As you can see, many of the grapes with the longest transit lines originate in France, our central station, which has three connecting transfer areas. We can thank the French’s outstanding job at marketing and the willingness of their winemakers to travel around the globe teaching others how to make wine for this. In order to determine which lines to create and which countries to place as stops, we looked at the University of Adelaide / Wine Economics Research Centre’s database of Regional, National and Global Winegrape Bearing Areas, which lays out which grapes are the most planted in the world, and then shows which countries plant the most of each of these grapes. The country had to plant a meaningful amount of the varietal to be included on that grape’s transit line.
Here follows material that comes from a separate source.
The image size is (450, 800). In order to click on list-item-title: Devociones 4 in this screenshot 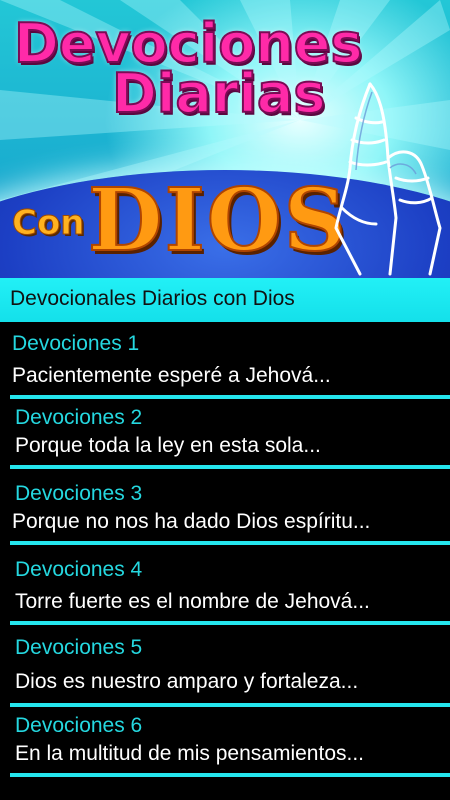, I will do `click(79, 570)`.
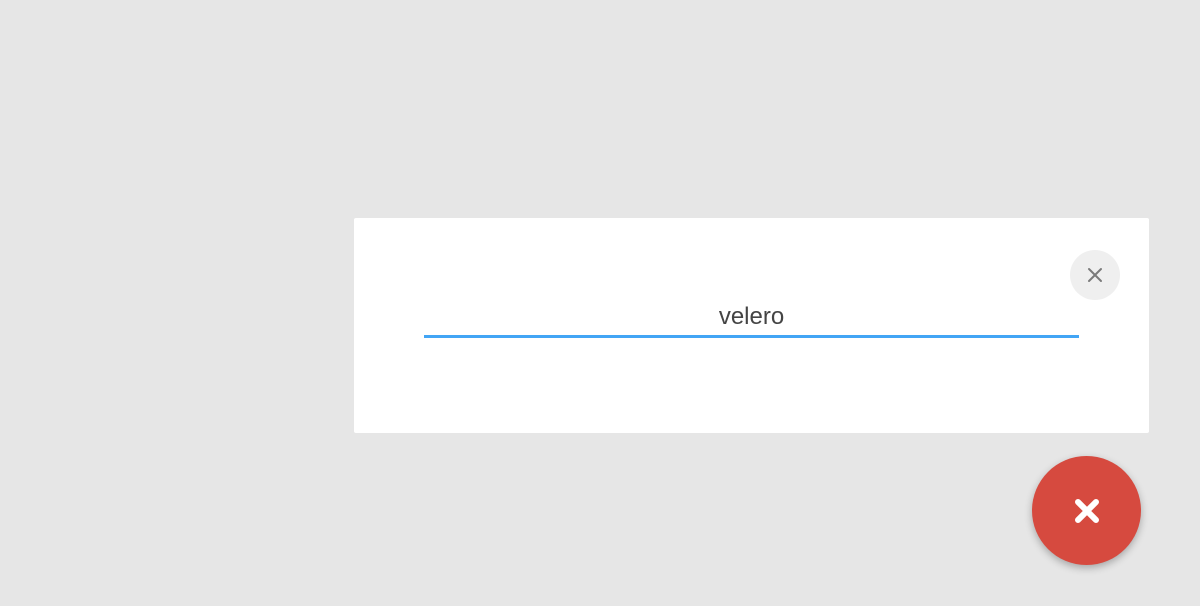  I want to click on panel-close-button, so click(1095, 275).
Click To View The Full-Sized Map!
Where’s My Favorite Grape?
We recognize that there are many beloved grapes from certain countries that didn’t make the map at all. Unfortunately, that’s because most of those grapes chose to stay right where they are, instead of jumping on a transit line to travel across the globe. This can be due to many factors: climate conditions, regional tastes or even simply a lack of championing when new regions began to make wine and were exploring which vines to plant. That, or they simply aren’t planted in a meaningful enough quantity in another place to warrant inclusion. For example, while we know that some winemakers are currently planning Nebbiolo in California, that number is very small; it really is a grape that has primarily stayed in Italy.